Laser mode locking

Having read Madan Ivan's (nice) answer and the comments that follow it seems that your confusion stems from your assumption that the many standing modes are already in phase with one another. You said in a comment above that "only by boundary conditions there will have a place where sin are in phase", but the boundary conditions only dictate which modes can exist in the cavity, and do not have any implications on the relative phase of each of the cavity modes. Your statement is therefore technically wrong, and I think that this is what is causing the confusion. Each of the modes can exist in the cavity with a phase which is independent of all of the other modes, and thus a laser which is free-running with N modes of equal amplitude will produce noise, and not a highly ordered pulse train.

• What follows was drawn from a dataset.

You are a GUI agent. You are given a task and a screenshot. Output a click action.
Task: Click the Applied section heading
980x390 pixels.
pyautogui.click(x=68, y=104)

When modelocking a cavity, some nonlinearity (either 'passively' or 'actively' introduced) is required in order to establish a well defined phase relationship between each of the modes which is then reproduced each roundtrip, as is demonstrated by your nice graphic (i.e., the modes of the cavity are phase locked, hence "modelocking"). This then allows for the pulsed output.

You also asked why one mode will become dominant over another when modelocking is not used. This is simply because the net roundtrip loss for one particular mode is less, allowing it to build up and reach steady-state before the others. Once this occurs this mode will dominate the cavity and take the lion's share of stored energy, thus keeping all other modes suppressed. (Edit in light of a more recent comment: This can occur in such a way that a few modes can co-exist in the cavity if the gain and cavity loss profiles allow them to. However, the argument above still holds when considering the number of modes present in a modelocked pulse - $\sim 10^{6}$ - in comparison with a free-running cavity which allows for a few modes at any given time).

In order to stop this from happening and to cause a cavity to modelock, you need to set the cavity up in such a way that loss is reduced for high intensities, which are provided when the standing modes of the cavity are in phase. If this is done correctly, then the most stable operating point for the cavity will be the modelocked state, and not the single-longitudinal-mode state which would otherwise dominate.